M. Bacinoni notifie que grâce aux mesures de refinancement prises par la Banque Centrale, les personnes ayant des projets relatifs aux cinq secteurs identifiés comme prioritaires pour le Burundi (agro-pastoral, l’industrie, l’infrastructure, les logements sociaux, le tourisme et l’hôtellerie) peuvent bénéficier des financements auprès des banques commerciales et des institutions de microfinance.
«Les taux oscillent entre 2 et 7% pour les clients des banques commerciales et entre 3 et 9% pour les clients des institutions de microfinance», avise-t-il. Les projets financés doivent mettre un accent particulier sur le développement des chaînes de valeur, la promotion des exportations et la substitution aux importations.
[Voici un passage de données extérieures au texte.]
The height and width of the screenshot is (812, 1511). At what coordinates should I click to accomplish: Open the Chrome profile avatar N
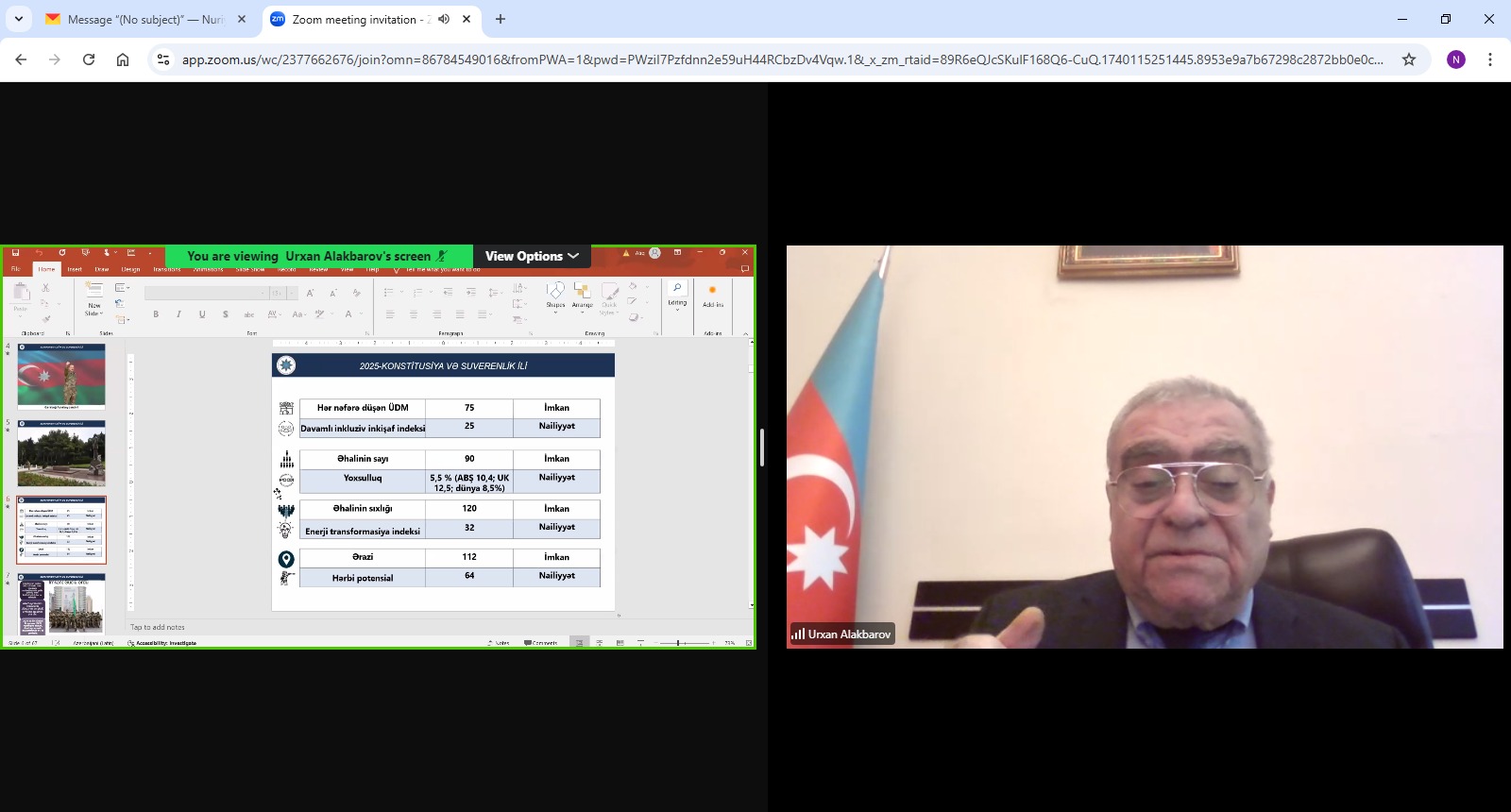point(1456,59)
Les taux d’intérêt élevés impactent la compétitivité des investisseurs
Un professeur à l’Université du Burundi qui a requis l’anonymat fait savoir que les taux d’intérêt élevés appliqués par les banques commerciales impactent la compétitivité des investisseurs. Le coût élevé du crédit décourage les opérateurs potentiels et ceux impliqués dans les secteurs porteurs de croissance. Le niveau du taux d’intérêt a un effet levier sur l’activité économique. Il indique clairement que le taux d’intérêt influence d’une façon ou d’une autre l’activité économique. Lorsque le taux d’intérêt est élevé, les capacités d’emprunter diminuent, les investissements également et l’activité économique est freinée. Les facteurs qui influencent la variabilité du taux d’intérêt peuvent être d’origine réelle ou monétaire. Le taux d’intérêt est un instrument de la politique monétaire qui est décidé par la Banque centrale.
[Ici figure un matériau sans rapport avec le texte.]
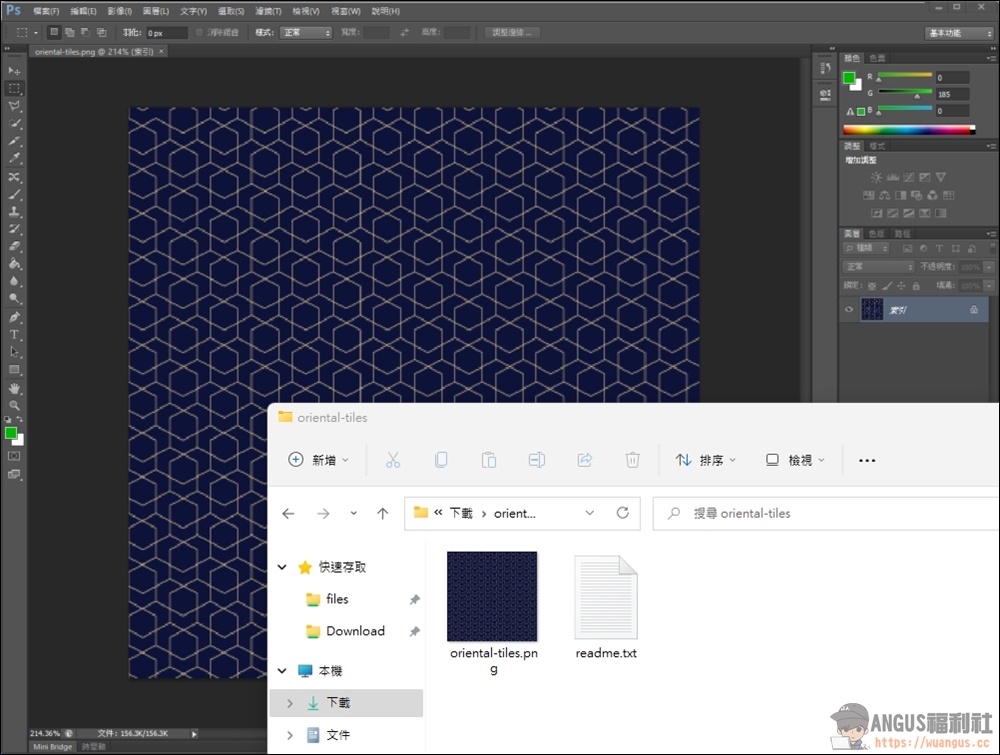Activate the Hand tool
Image resolution: width=1000 pixels, height=755 pixels.
14,387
Les responsables de certaines banques commerciales qui se sont entretenus avec Burundi Eco s’en lavent les mains. Selon eux, le taux d’emprunt pour octroyer un crédit est raisonnable vu les défis rencontrés. Ces défis sont souvent liés à la conjoncture économique du pays. Le manque de garanties solides pour la plupart des clients des banques et des institutions de microfinance afin de couvrir leurs crédits sont parmi les facteurs qui poussent les institutions financières à ne pas accorder des crédits.
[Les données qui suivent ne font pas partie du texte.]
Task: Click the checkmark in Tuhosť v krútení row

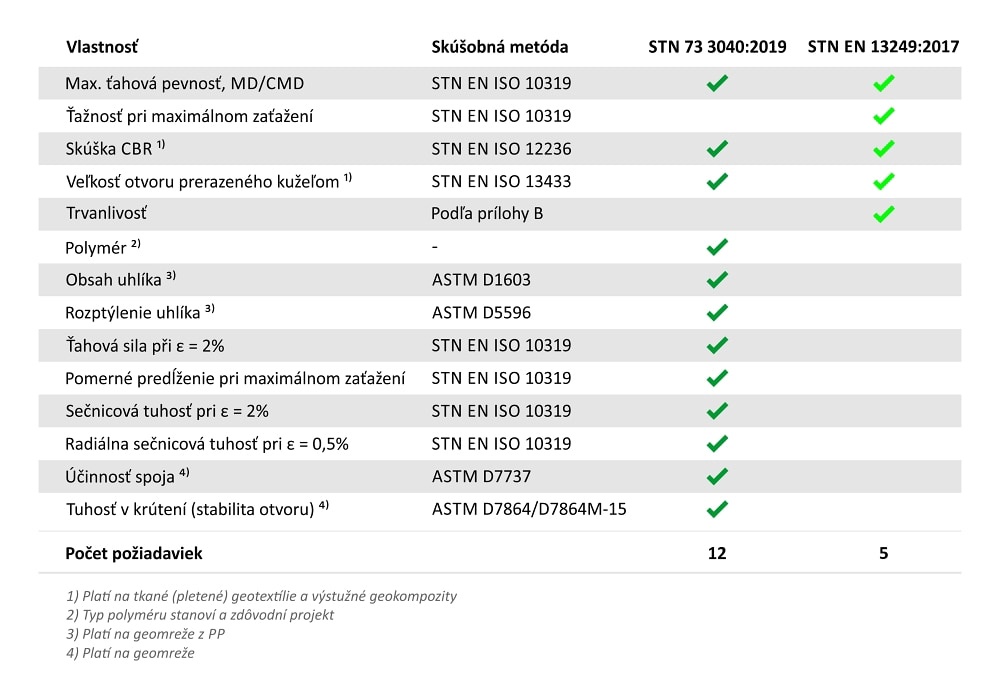Action: 717,509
« A cause des problèmes de non remboursement, on préfère travailler avec les bons payeurs (ceux qui ont de gros salaires avec des contrats de travail stables et des hypothèques ou de grandes entreprises qui enregistrent un important chiffre d’affaires). Et ces derniers sont souvent victimes du non remboursement des autres. Ils doivent combler le vide laissé par les emprunteurs défaillants payeurs», nous révèle l’un des banquiers.
Audace Niyonzima, premier vice-gouverneur de la BRB indique que la Banque centrale n’a pas la mission de réguler ou de fixer les taux d’intérêts des banques commerciales. Actuellement, dans le monde entier, il laisse entendre que les banques centrales utilisent les instruments indirects de politique monétaire. Elles n’agissent pas directement sur les taux d’intérêts des banques commerciales. Cela se faisait dans le temps. La politique monétaire a évolué de sorte que toutes les banques centrales utilisent les instruments indirects de politique monétaire. On ne fait que mener des actions qui incitent les banques commerciales à réduire les taux d’intérêts.